DOCUMENT EXCERPT >>
========================================
Centre For 21st Century Humanities

Corella, IA 2.0

Release Notes

Intelligent Archive 2.0 Corella is produced by the Centre for Literary and Linguistic Computing (CLLC) at the University of Newcastle Australia. The project is lead by Prof Hugh Craig.It is available from https://www.newcastle.edu.au/research-and-innovation/centre/education-arts/cllc/research

Developers on IA have included:

Russell Whipp
Michael Ralston
Jack Elliot
Bill Pascoe

USAGE

To run simply double click the Intelligent_Archive.jar file. (It is assumed you have Java installed).

WHAT'S NEW IN VERSION 2.0

Intelligent Archive 2.0 Corella has some significant changes, mainly adding new functionality.

The default for counting operations is 1-grams, but other n-grams can now be counted. If a list of words is pasted in then the IA will collect "skip n-grams", i.e. n-grams consisting only of words in the paste-in list and ignoring those in between. N-gram terminals, distance between n-grams and location of n-grams can also now be returned. The "Zeta pairs" experiment has been deleted and Zeta by pairs, i.e. by 2-grams, can now be carried out in the regular Zeta experiment window.
There is now a "Batch Import" option in the Text Sets window so you can import all the component texts in a folder in one operation.
========================================
DATA RECORDS >>
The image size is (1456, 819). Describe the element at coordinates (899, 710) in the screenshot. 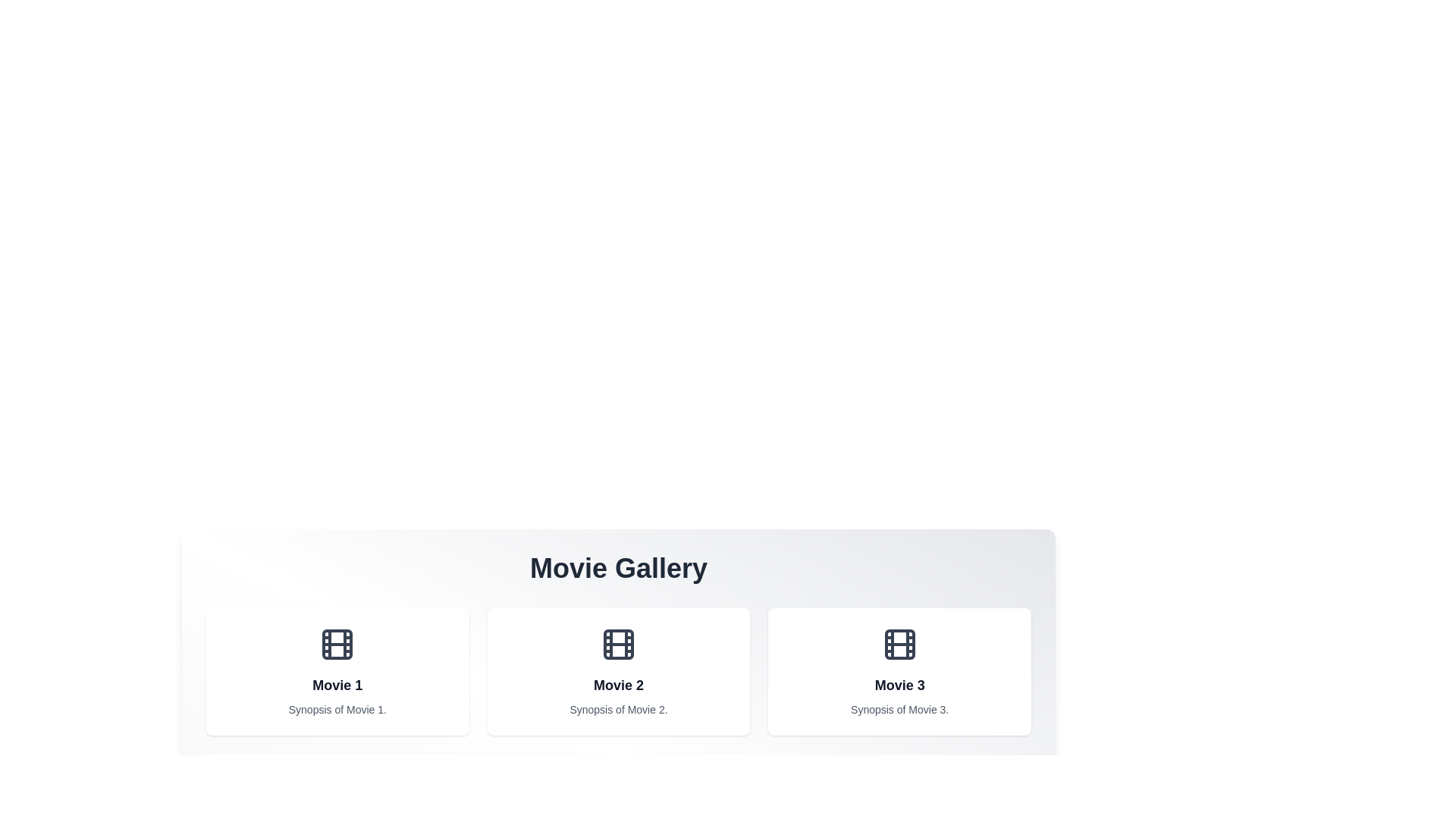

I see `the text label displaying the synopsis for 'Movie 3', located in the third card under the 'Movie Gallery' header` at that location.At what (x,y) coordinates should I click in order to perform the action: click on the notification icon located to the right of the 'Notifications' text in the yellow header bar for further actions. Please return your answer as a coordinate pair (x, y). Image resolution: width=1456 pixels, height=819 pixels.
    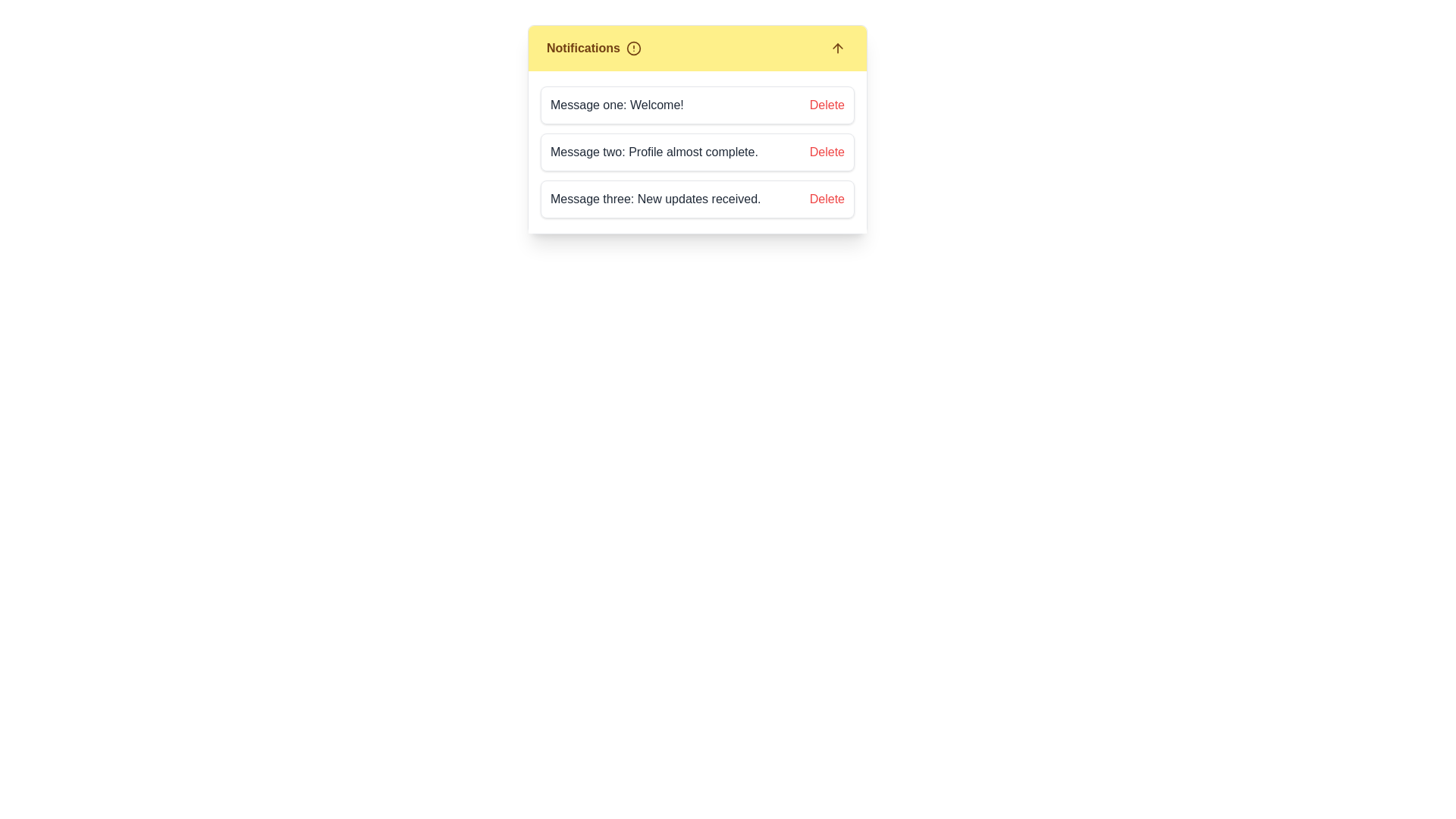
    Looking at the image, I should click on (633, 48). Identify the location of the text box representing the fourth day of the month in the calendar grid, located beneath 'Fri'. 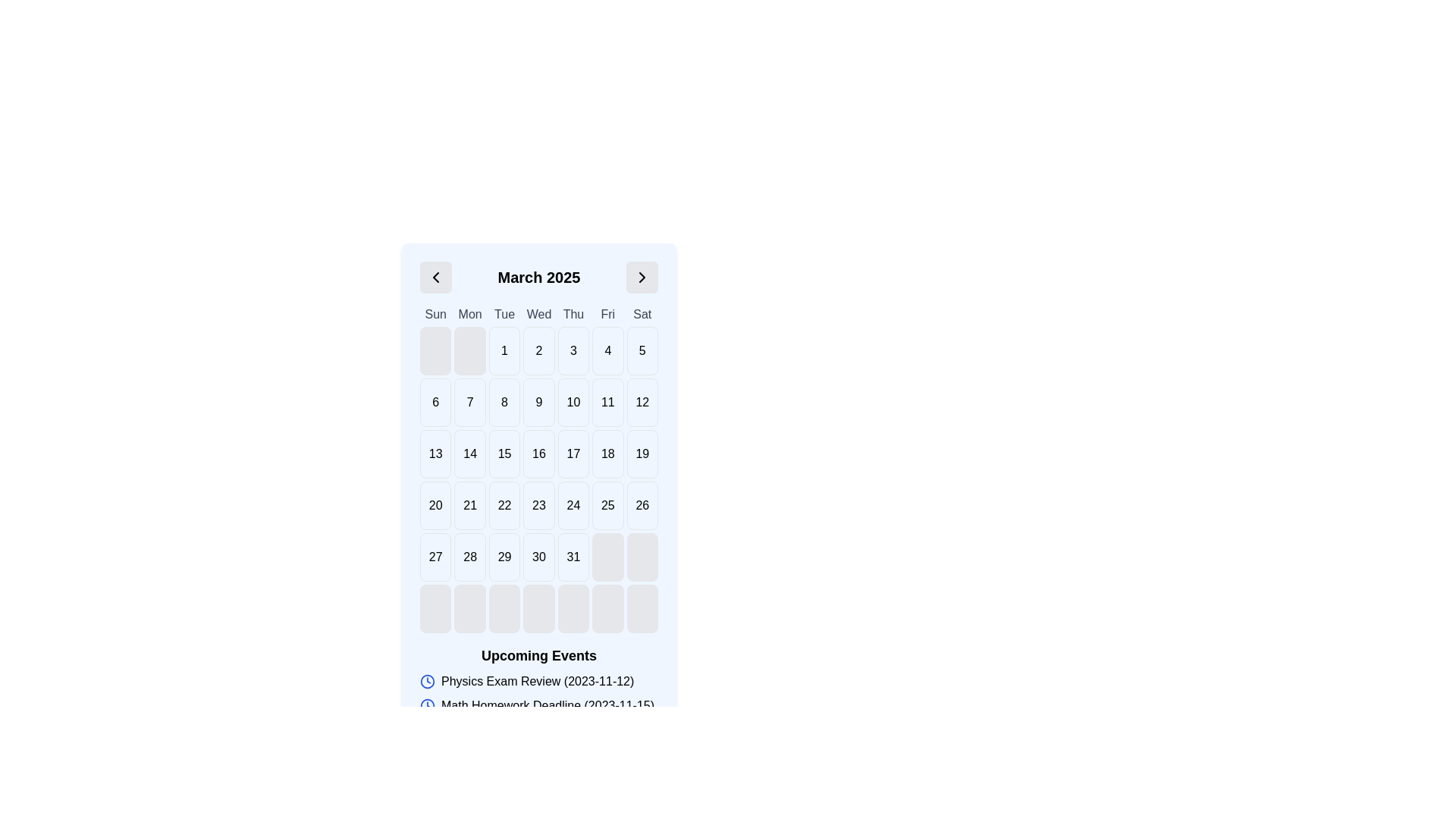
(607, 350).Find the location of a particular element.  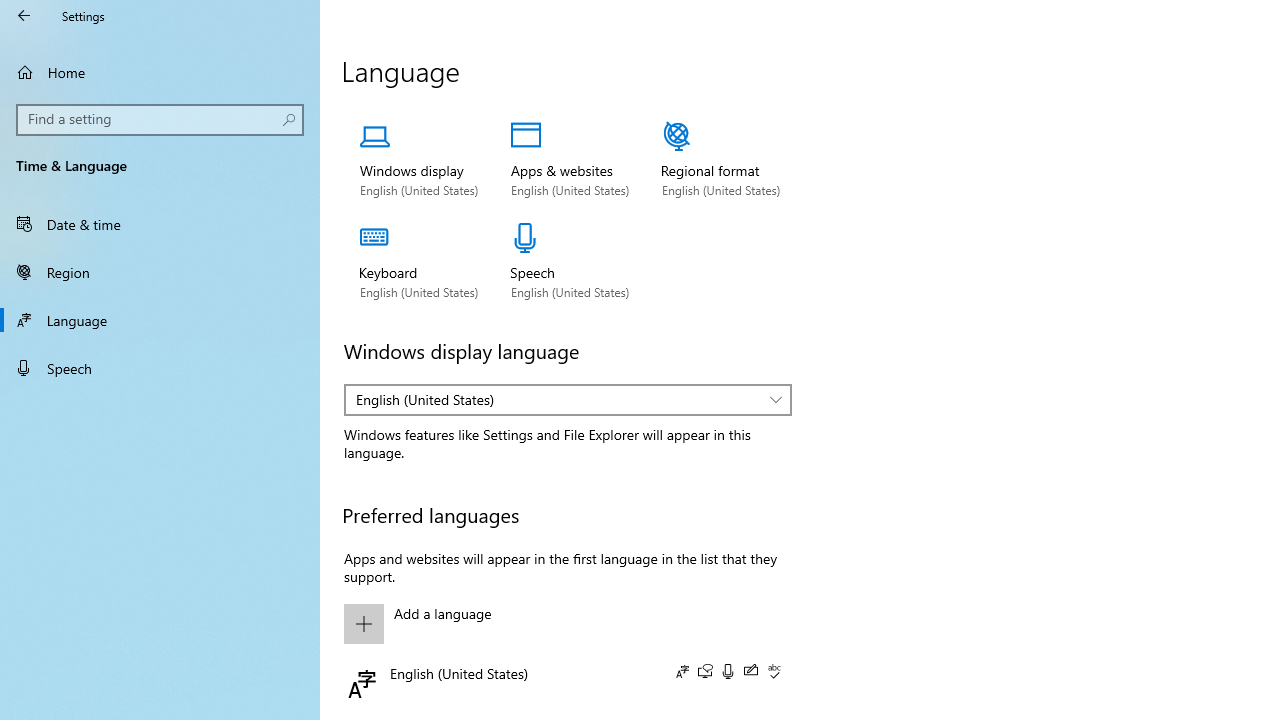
========================================
EXERCISE BRIEF >> Reproduce the passage of the Intelligent Archive release notes that opens with the words containing "WHAT'S NEW IN" and closes with "in one operation.".

ANSWER TO THE PROBLEM >>
WHAT'S NEW IN VERSION 2.0

Intelligent Archive 2.0 Corella has some significant changes, mainly adding new functionality.

The default for counting operations is 1-grams, but other n-grams can now be counted. If a list of words is pasted in then the IA will collect "skip n-grams", i.e. n-grams consisting only of words in the paste-in list and ignoring those in between. N-gram terminals, distance between n-grams and location of n-grams can also now be returned. The "Zeta pairs" experiment has been deleted and Zeta by pairs, i.e. by 2-grams, can now be carried out in the regular Zeta experiment window.
There is now a "Batch Import" option in the Text Sets window so you can import all the component texts in a folder in one operation.